▸ **Aim of the task**:
When you reach the line that contains "This screenshot has height=340, width=445.", begin copying exactly, and continue through the last line of the data; no pictures belong in the copy.

▸ **Provided data**:
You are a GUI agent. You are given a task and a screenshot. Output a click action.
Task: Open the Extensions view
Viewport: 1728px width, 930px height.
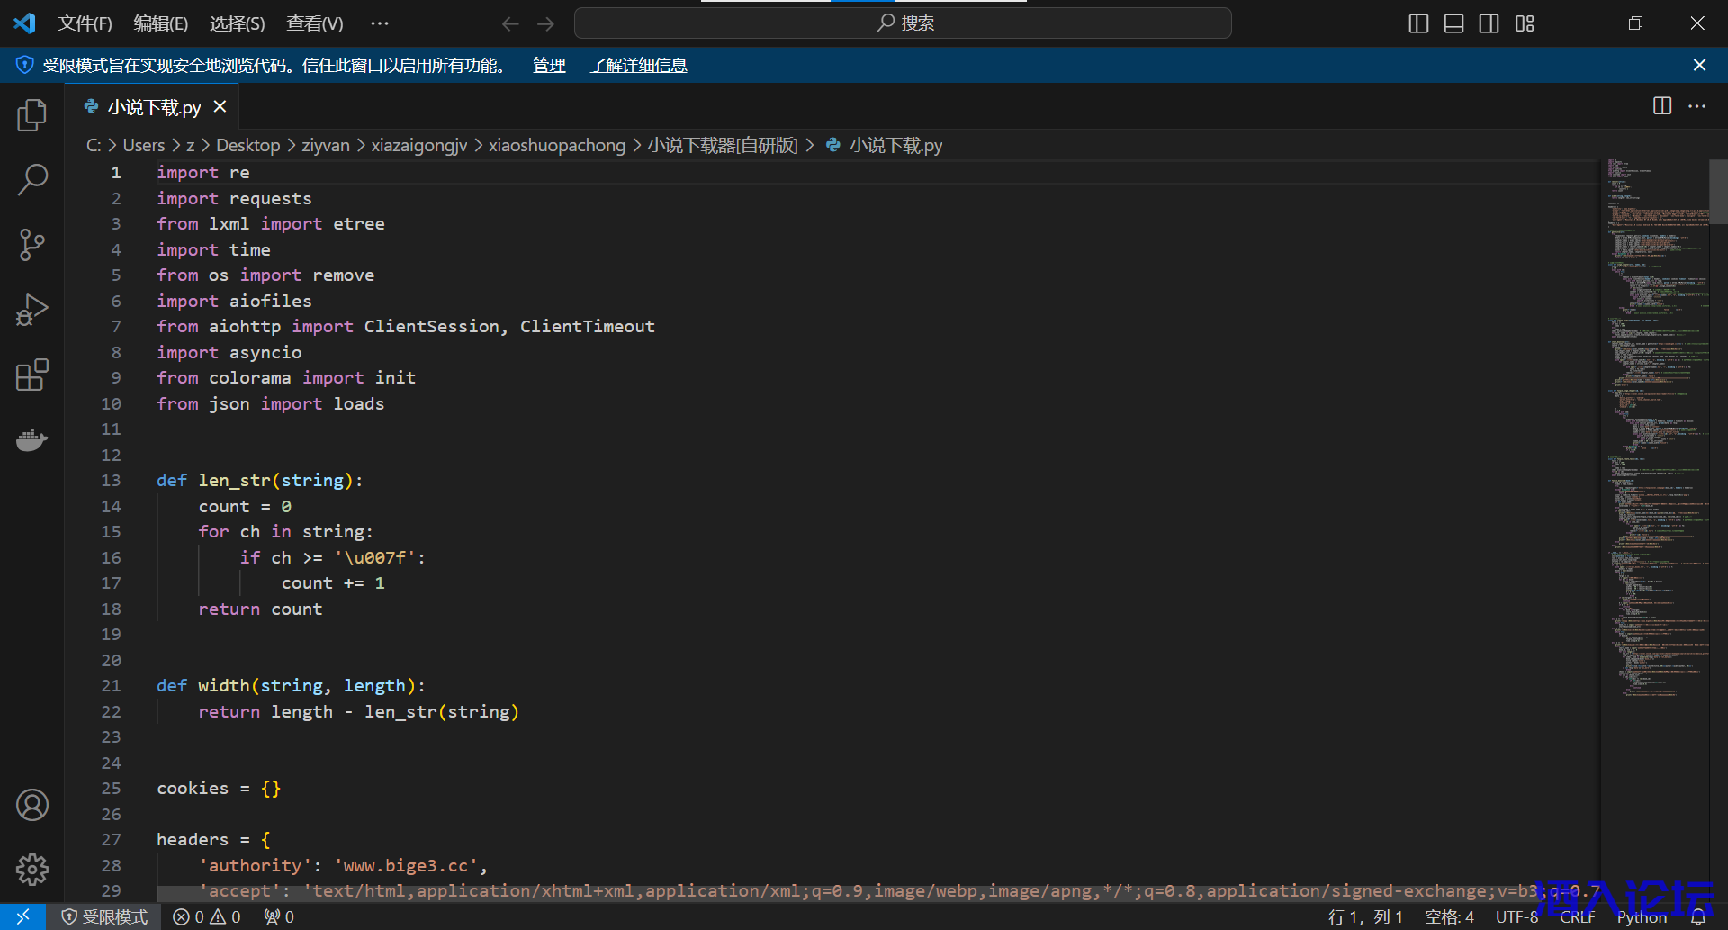point(32,375)
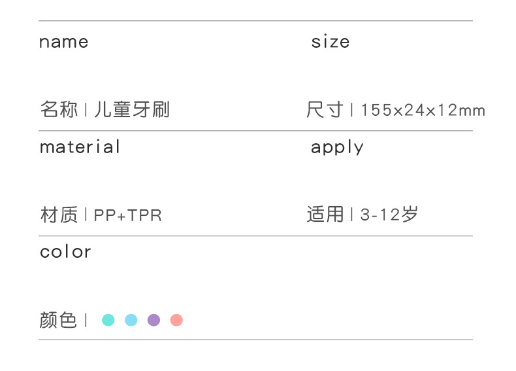This screenshot has width=516, height=371.
Task: Select the 儿童牙刷 product name text
Action: (x=132, y=109)
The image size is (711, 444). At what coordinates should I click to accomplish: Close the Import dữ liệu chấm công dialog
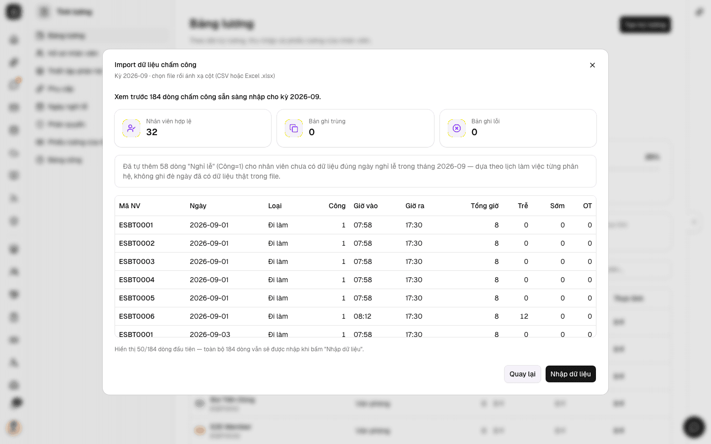click(593, 65)
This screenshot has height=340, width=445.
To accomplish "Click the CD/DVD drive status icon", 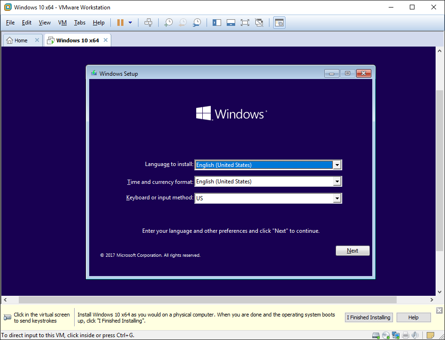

▸ **Exercise solution**:
This screenshot has height=340, width=445.
To accomplish "Click the CD/DVD drive status icon", 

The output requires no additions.